In the retina, arteriolar occlusion is arteries that exist in the blood-retina and SE will produce when these arteries move through the occlusion process. These slightly larger precapillaries arteries are also known as cotton wool spots. ROC curve for SE is represented in Figure 6.

The current study describes the application of VGG pretrained models for the categorization of various lesions found in the retina of diabetic patients’ eyes. Furthermore, the lesions images were converted into feature space using VGG16 and VGG19 pretrained models. These models were used due to their clarity, ease of usability, and strength of their depth of learning. Multiple hidden layers in these models aid in collecting and analyzing the existence of characteristics in scans, as well as categorizing the components. Finally, the major advantage of using these networks is its consecutive blocks, which allow for a decrease in the quantity of spatial information required by inserting successive convolutional layers after each other. These models were implemented in our lesion detection to improve the accuracy of detection of lesions in the given input jpeg images [34]. The findings obtained in our research may be compared to those produced by Gharaibeh in [24], who classified the lesions using partial swarm optimization and Gaussian interval type-2 fuzzy membership functions methods. When these approaches are compared to the accuracy gained in our research, it is evident that the accuracy produced in our study surpasses the accuracy reported in [24].

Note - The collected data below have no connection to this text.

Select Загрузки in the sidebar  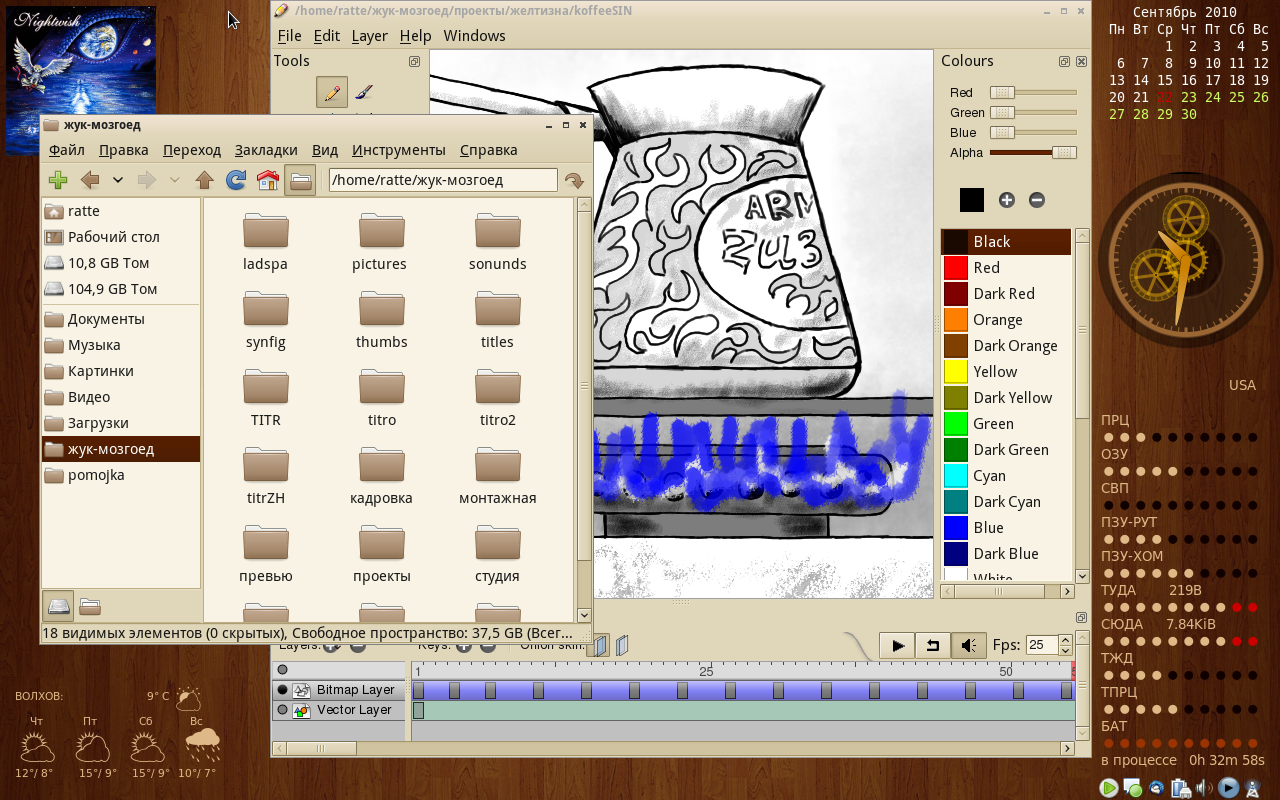pos(98,423)
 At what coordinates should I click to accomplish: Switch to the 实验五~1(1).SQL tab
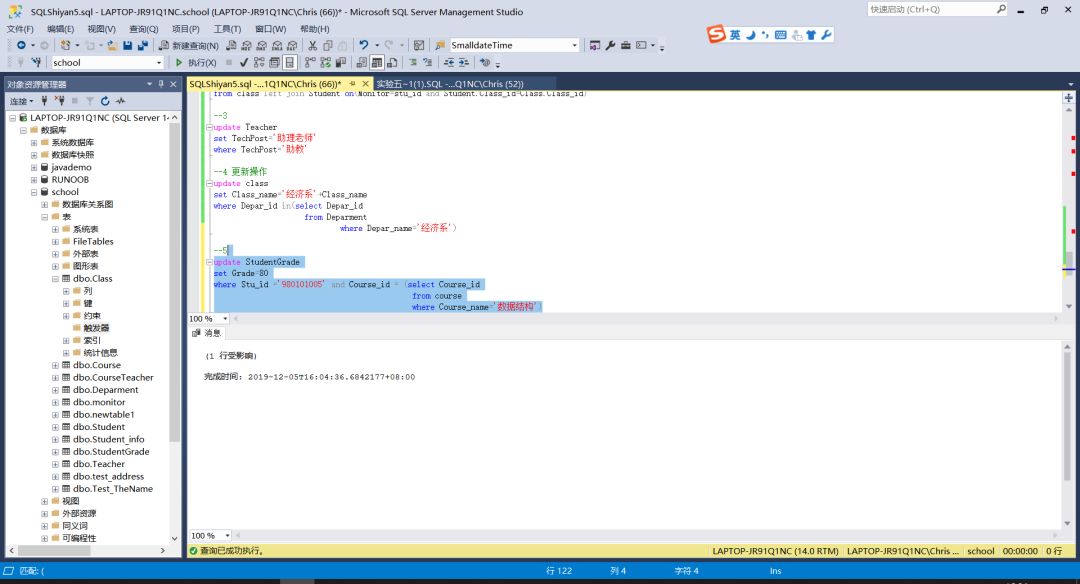[x=448, y=84]
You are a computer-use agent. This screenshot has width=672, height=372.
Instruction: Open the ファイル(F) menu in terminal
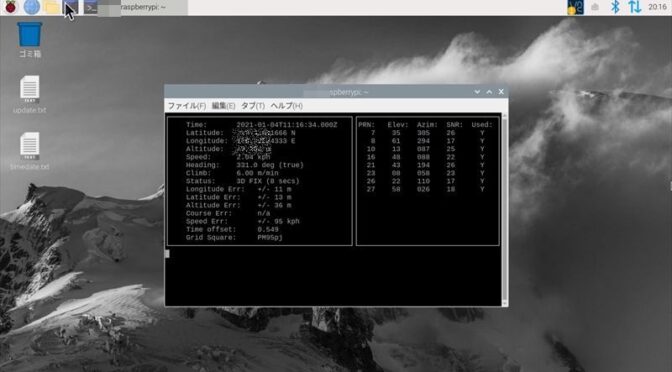(186, 105)
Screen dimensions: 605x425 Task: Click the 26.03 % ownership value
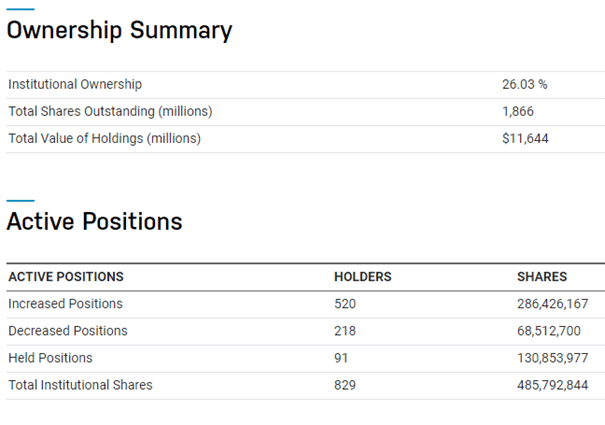click(524, 85)
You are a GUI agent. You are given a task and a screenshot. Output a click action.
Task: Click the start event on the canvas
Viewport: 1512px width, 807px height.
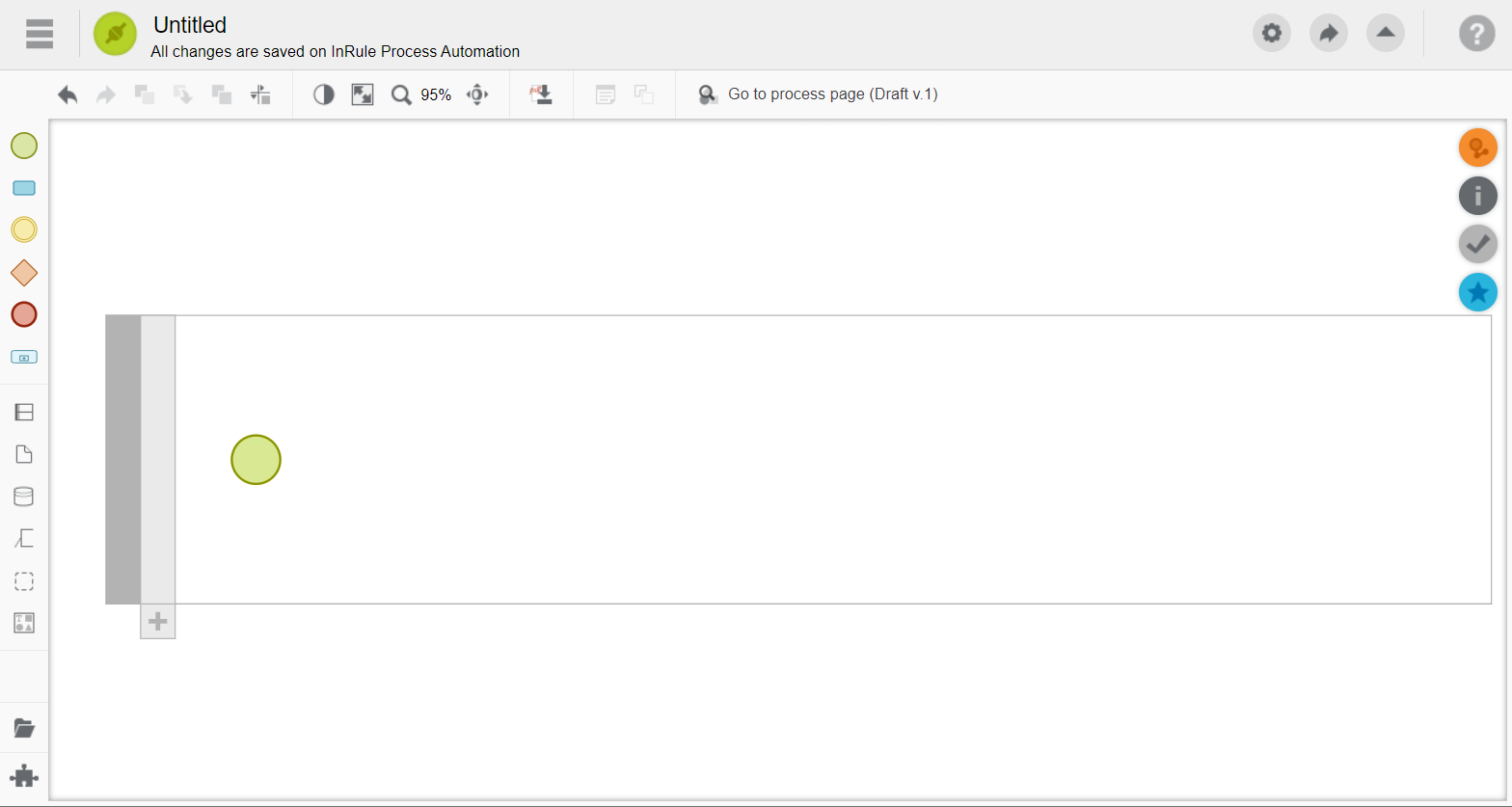[256, 460]
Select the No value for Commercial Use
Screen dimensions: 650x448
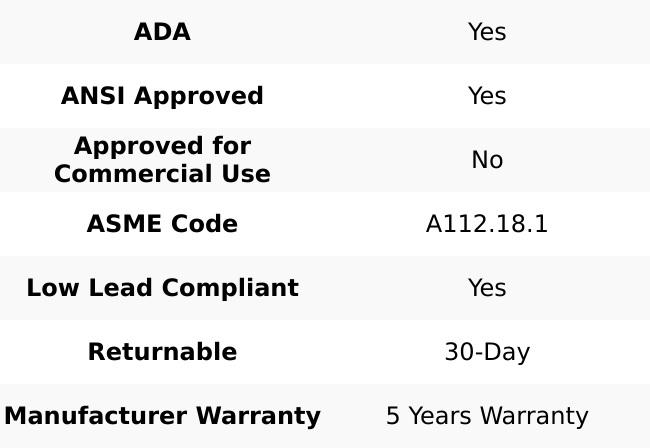487,160
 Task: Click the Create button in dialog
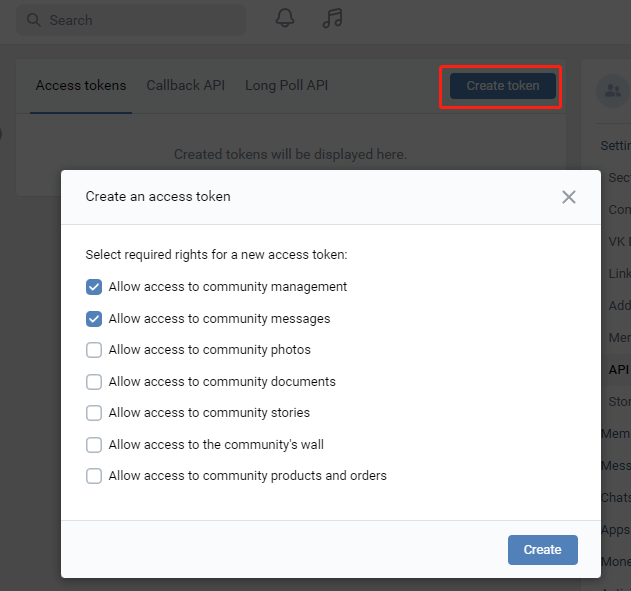[x=542, y=549]
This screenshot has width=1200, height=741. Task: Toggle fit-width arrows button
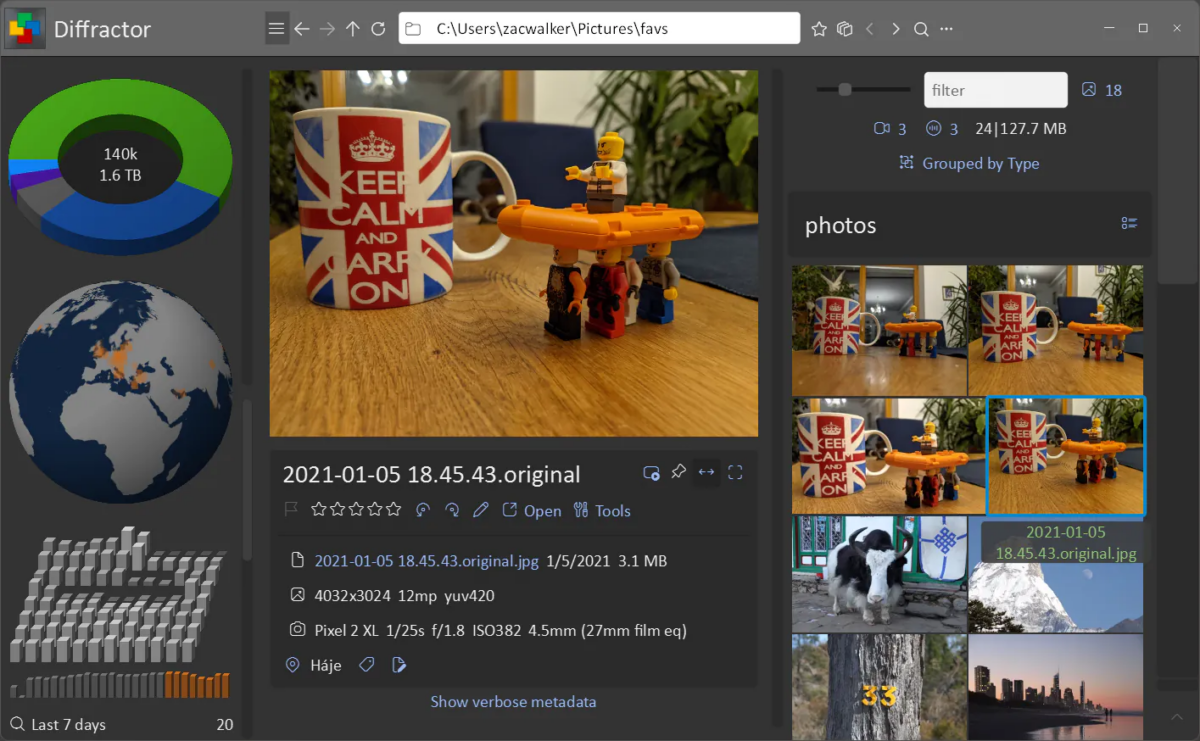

To carry out this research and implement our models, we used an Nvidia Tesla K80 GPU, and we built our algorithm on Google Colaboratory [35]. We used a deep CNN-based architecture for our model.

5. Conclusion

The present work has shown that the use of transfer learning with DL models can achieve high accuracy in the proper classification of different aneurysms in the retinal area of the eye inflicted by diabetic retinopathy. In our paper, we used VGG16 as our model trained on the ImageNet dataset, and then we froze the first few layers of the model. But we retrained the last few layers of the network to train it specifically to capture the higher-level abstracted image features from the IDRID dataset. Diabetic retinopathy disease targets the retinal portion of the eye and entails the loss of vision. Early diagnosis of this condition in prestages is helpful to avoid fate. This needs very accurate learning models to correctly classify the stages. Our proposed model classifies the DR patient aneurysms into proper class with accuracy for classifying MA, SE, EX, and HE images as 95.9% by using LR, 91% by using SGD, 95.9% by using NN, and 93.4% by using HE. A high AUC of 99.7% is indicative of a fewer number of type 2 errors, which is highly desirable in medical classification problems. The rise of DL techniques with transfer learning has made it possible to achieve high accuracies in vision problems.Gharaibeh utilized the PSO and GIT2FMFS techniques to classify lesions in [19]. The accuracy attained utilizing the aforementioned approaches was 95%, which was lower than the accuracy achieved in our study.

This model can be extended to achieve higher accuracy by enhancing the size of the dataset or by implementing a new model such as ResNet, MobileNet, and EfficientNet which can learn more relevant features from the image dataset.

Data Availability

The data used to support the findings of this study are available from the corresponding author upon request.

Conflicts of Interest

The authors would like to confirm there are no conflicts of interest regarding the study.

Acknowledgments

The authors would like to thank Taif University Researchers Supporting Project (no. TURSP-2020/26), Taif University, Taif, Saudi Arabia.